Targeted therapies have made a big splash in the cancer therapeutics field. However, many cancers fail to respond to these treatments, or patients experience the return of their regressed tumors. These problems arise because certain cells within a tumor undergo cell-state changes that promote drug tolerance. To study this process, researchers employ sophisticated multi-omic technologies to identify cells responsible for drug tolerance and to develop strategies for personalized medicine.
Metabolic pathways within cancer cells can change in ways that enhance energy production and cell growth.1 These cell-state changes can be genetic or non-genetic2 and lead to differences in gene expression, protein signaling, and metabolism in certain cells within a population. Cell-state alterations affect the response to cancer therapies, as cells that were once responsive to pharmacological agents adopt drug-resistant states during the course of treatment.

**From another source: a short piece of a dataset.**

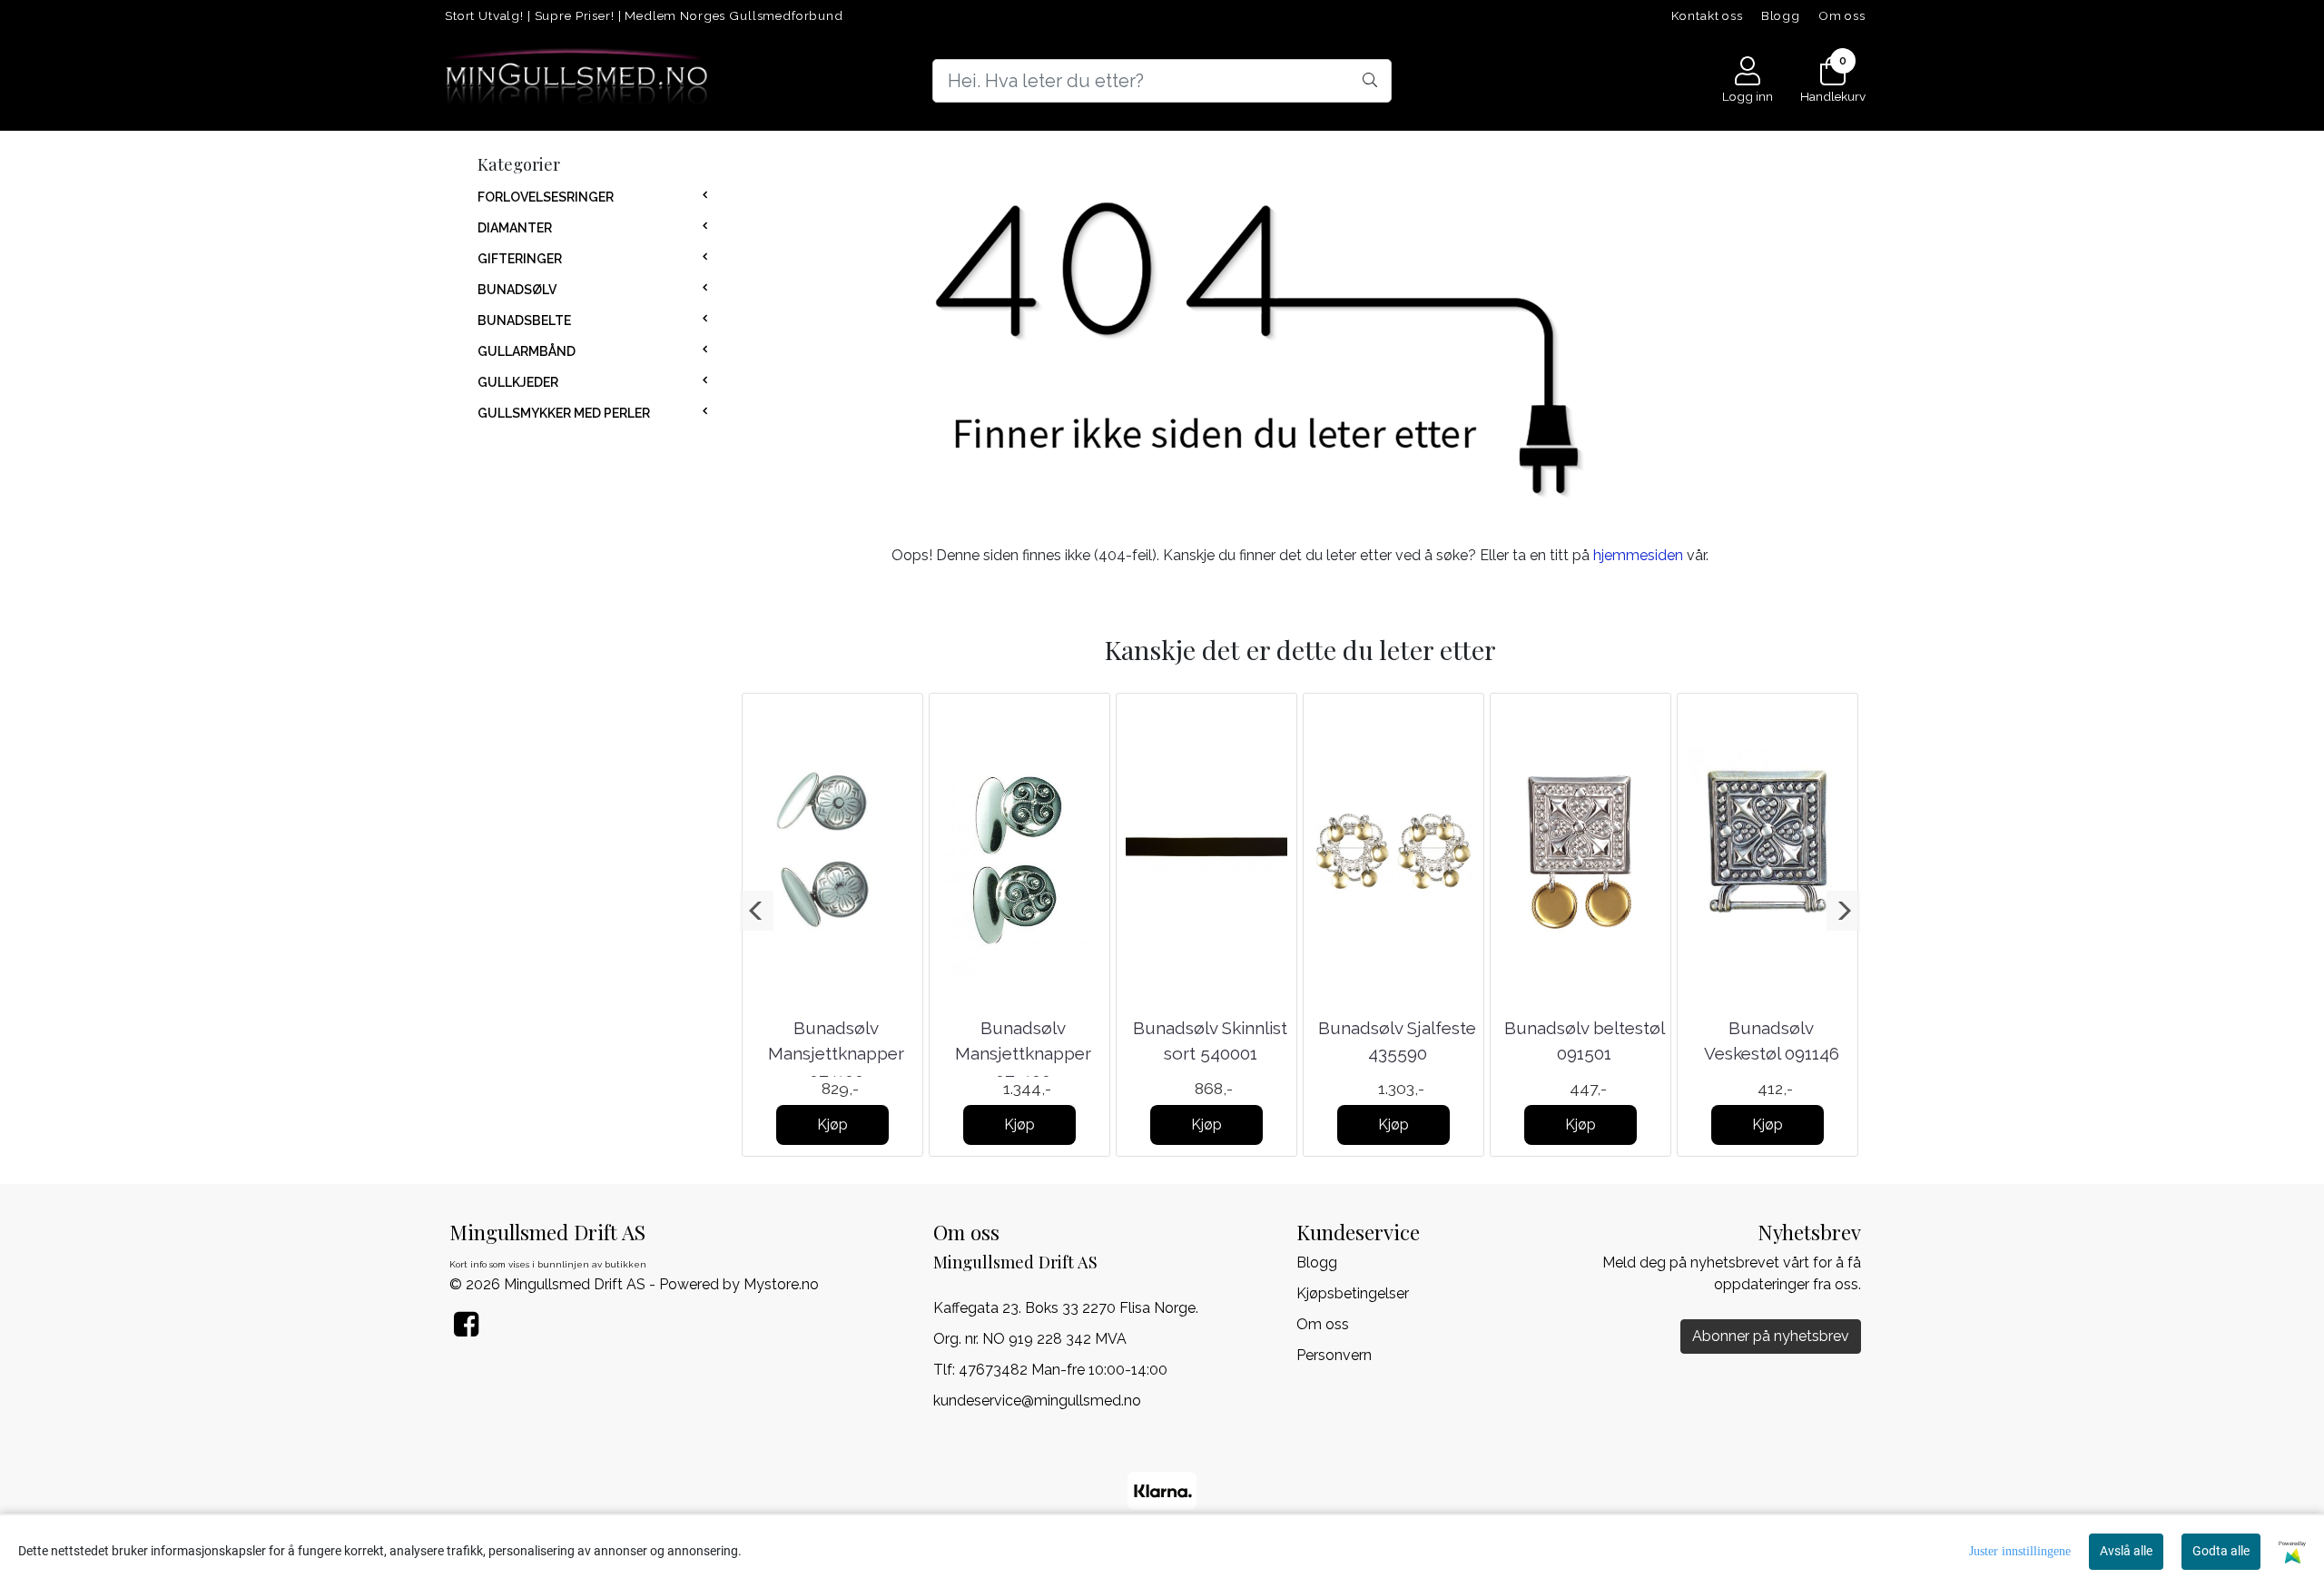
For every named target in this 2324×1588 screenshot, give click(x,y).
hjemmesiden (1638, 555)
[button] (756, 911)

Previous methods for studying drug tolerance relied on bulk analyses of heterogeneous cell samples; however, cell state changes do not occur uniformly within a population. Because uncommon biomarkers are diluted by more prevalent molecules, these experiments insufficiently detected the cellular causes of drug tolerance.
To better identify functional adaptations leading to drug tolerance, researchers now analyze tumor cells at the single-cell level using multi-omic approaches. Single cell multiplexed experiments that identify phosphoproteins and metabolites pin-point cells that have adopted a drug-tolerant state. By tracking cells’ drug response through phenotypic markers and markers of oncogenic signaling, cell proliferation, and metabolic activity, researchers identify small cell subsets that rapidly change their energy state and develop drug tolerance and increased proliferation. By performing metabolomic and functional proteomic analyses, researchers have found that cells within the same population may take independent paths toward cancer drug tolerance.3 It is challenging to develop therapies that target heterogenous cell populations, but understanding how these changes evolve over time will enable researchers to predict which trajectories cells will take to tolerance, which will guide the development of personalized treatments targeting multiple pathways.
Researchers can identify cell states using IsoPlexis’ multi-omic energy state technology with the Single Cell Metabolome solution panel, which simultaneously captures phosphoproteins and metabolites from single cells. Within a chip, the technology captures, images, lyses, and proteomically barcodes single cells in microchambers and measures numerous proteomic and metabolomic biomarkers through an ELISA assay within IsoPlexis’ benchtop functional proteomics system. Using the multiplexed tumor metabolome panel, researchers can capture resistance and activation pathways as cancer drug tolerance develops, identify cell subsets that predict patient outcomes, and develop combination therapies that resolve resistance.
- Q. Wei et al., “Metabolic rewiring in the promotion of cancer metastasis: mechanisms and therapeutic implications,” Oncogene, 39:6139-56, 2020.
- M. Ramirez et al., “Diverse drug-resistance mechanisms can emerge from drug-tolerant cancer persister cells,” Nat Commun, 7:10690, 2016.
- Y. Su et al., “Multi-omic single-cell snapshots reveal multiple independent trajectories to drug tolerance in a melanoma cell line,” Nat Commun, 11:2345, 2020.